Board members of the German-American Klub of Indianapolis could be personally on the hook for more than $20,000 in unpaid rent at the Indiana State Fairgrounds.
The bill is from 2008 and 2009, when the club experimented with holding its annual Oktoberfest at the fairgrounds instead of its usual location at German Park, 8600 S. Meridian Street, next to the cultural organization's headquarters.
The Indiana State Fair Commission goes to court to collect on unpaid bills a few times a year, spokesman Andy Plotka said. The case against the German American Klub, filed in Marion Superior Court Nov. 7, is unusual in that individual board members could be held liable.
That’s because the Indiana Secretary of State dissolved the German-American Klub corporation for administrative reasons in 2003. Because the club wasn’t a legal entity when President Charles Kemp signed a contract at the fairgrounds, liability passes to the board of directors, the lawsuit says.
The total owed is $22,076.88.
Kemp, a member since 2006 who became president in mid-2009, said the unpaid bill is just one of the organization’s problems. He wasn’t aware until last year that the corporation had been dissolved. And now unpaid sales tax is keeping it from being reinstated, he said.
The club’s financial problems date to 2007, when a complete rainout of the multi-day Oktoberfest left the group about $170,000 in debt, Kemp said.
The club has been trying to catch up ever since. “Believe me, we’d love to [pay the debts],” Kemp said.
The German-American Klub has about 300 active members, Kemp said. The only qualification for membership is an interest in German culture. Annual dues range from $5 to $50.

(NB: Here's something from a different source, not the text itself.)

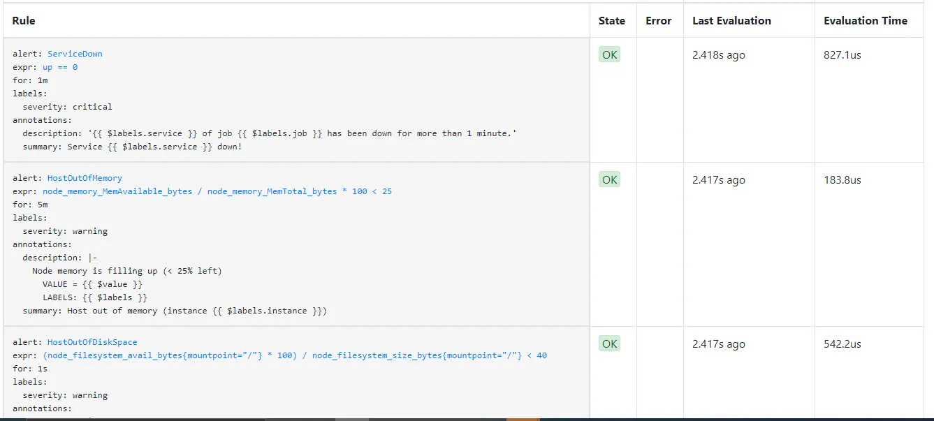The width and height of the screenshot is (934, 421).
Task: Click the 542.2us evaluation time value
Action: (x=842, y=344)
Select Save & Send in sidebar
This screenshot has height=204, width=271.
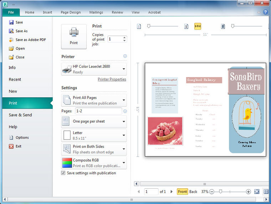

Oktoberfest, which was held Sept. 8-11 this year, typically draws about 10,000 people. The festival earned a small profit in 2008, but the following year didn’t go as well, Kemp said.

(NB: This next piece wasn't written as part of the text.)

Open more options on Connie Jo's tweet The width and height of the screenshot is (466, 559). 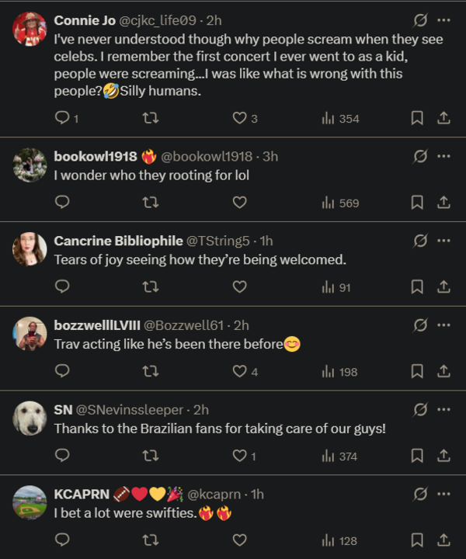(443, 21)
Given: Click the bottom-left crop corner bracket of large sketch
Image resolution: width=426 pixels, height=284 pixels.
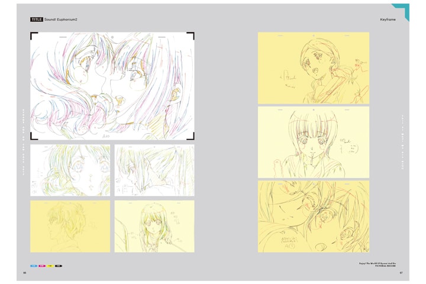Looking at the screenshot, I should 33,137.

Back at German Park since 2010, Oktoberfest has helped whittle down the overall debt, Kemp said, but more rain this year made it impossible to pay off the fairgrounds by the agreed-upon deadline, he said.
Kemp, a meat-cutter by trade, is personally on the hook. In August, he signed a note in which he agreed to pay $150, plus $50 a week, until October 14, when the entire balance became due, according the lawsuit.
Kemp said he knew he was taking a risk when he signed the note personally and on behalf of the club. “I wasn’t expecting a summer-long drought to end on those particular four days,” he said.